In response to the passage of the Safe Drinking Water Act, GCPS began testing drinking water for lead content in November 1987 with assistance from the Gwinnett County Water Department. When a sample exceeded the new standard, action was taken to identify the source of the elevated lead level and correct the problem. By January 13, 1989, all Gwinnett County Public Schools had been tested for lead in water and met the new standard. GCPS also modified its Construction Guide Specifications in 1988 to align with new regulations and require Architects and Contractors to comply with requirements regarding no lead in-building domestic water systems and to certify that only lead-free water coolers are used in the construction of new schools, additions, or renovations.
By January 31, 1990, per Federal regulation, GCPS had inspected all schools for lead-containing water coolers, including those identified by the Environmental Protection Agency (EPA). None in use were found to pose a health hazard. As manufacturers provided more information the following year, GCPS replaced 24 water coolers through sponsored replacement/refund programs. On March 23, 1992, this was reported to the Georgia Department of Education in reply to an EPA-requested survey of local school systems. Available records show that GCPS continued working with the Gwinnett County Water Department to test for lead in drinking water in new schools and additions through March of 1994.
In October 2016, due to renewed public concern raised by a highly publicized situation in Flint, Michigan, GCPS worked with the Gwinnett County Water Department to spot-check 10 schools selected across the district, representing the oldest facility, the newest, and many in between. This included schools with and without additions and renovations. Three samples were taken from each location. All 30 samples measured 0 ppb of lead (reported in the equivalent micrograms per liter, ug/l). The EPA requires that lead mitigation action must be taken if 15 ppb of lead is found in water samples.

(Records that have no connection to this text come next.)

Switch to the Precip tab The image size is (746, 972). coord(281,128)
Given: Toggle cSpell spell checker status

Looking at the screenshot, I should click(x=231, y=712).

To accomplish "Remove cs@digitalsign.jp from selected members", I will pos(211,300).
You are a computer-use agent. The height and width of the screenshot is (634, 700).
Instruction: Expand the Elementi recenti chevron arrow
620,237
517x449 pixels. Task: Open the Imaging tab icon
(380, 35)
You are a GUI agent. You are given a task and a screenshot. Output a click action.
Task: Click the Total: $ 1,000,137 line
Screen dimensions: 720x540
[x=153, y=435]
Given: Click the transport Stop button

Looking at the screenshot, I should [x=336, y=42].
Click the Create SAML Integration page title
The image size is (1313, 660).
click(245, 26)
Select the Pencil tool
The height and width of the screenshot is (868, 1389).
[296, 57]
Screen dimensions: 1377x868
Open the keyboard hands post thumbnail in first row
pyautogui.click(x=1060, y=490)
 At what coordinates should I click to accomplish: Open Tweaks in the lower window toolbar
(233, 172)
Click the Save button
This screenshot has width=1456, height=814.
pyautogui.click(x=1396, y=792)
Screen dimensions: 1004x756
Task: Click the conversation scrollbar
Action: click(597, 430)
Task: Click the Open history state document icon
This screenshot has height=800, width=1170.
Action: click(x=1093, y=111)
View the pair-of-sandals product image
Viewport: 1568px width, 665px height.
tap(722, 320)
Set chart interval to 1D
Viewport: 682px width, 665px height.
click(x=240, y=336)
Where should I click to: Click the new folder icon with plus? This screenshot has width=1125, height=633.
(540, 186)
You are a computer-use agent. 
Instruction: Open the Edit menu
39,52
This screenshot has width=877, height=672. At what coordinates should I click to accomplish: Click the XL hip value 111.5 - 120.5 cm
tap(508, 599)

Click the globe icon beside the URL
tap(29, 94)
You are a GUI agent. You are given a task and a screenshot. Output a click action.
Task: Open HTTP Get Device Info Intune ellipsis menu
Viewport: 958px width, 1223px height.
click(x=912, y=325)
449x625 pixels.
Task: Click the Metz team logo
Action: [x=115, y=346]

As of March 2023, GCPS is in the beginning stages of developing a plan to begin a new series of water tests. As the largest school district in the state with 142 schools, each with dozens of drinking water sources, creating that plan and carrying out testing will not happen overnight. With that said, GCPS has prioritized developing a testing plan and is committed to ensuring the water in its schools remains safe to consume, and the district will do everything it its power to ensure it remains that way.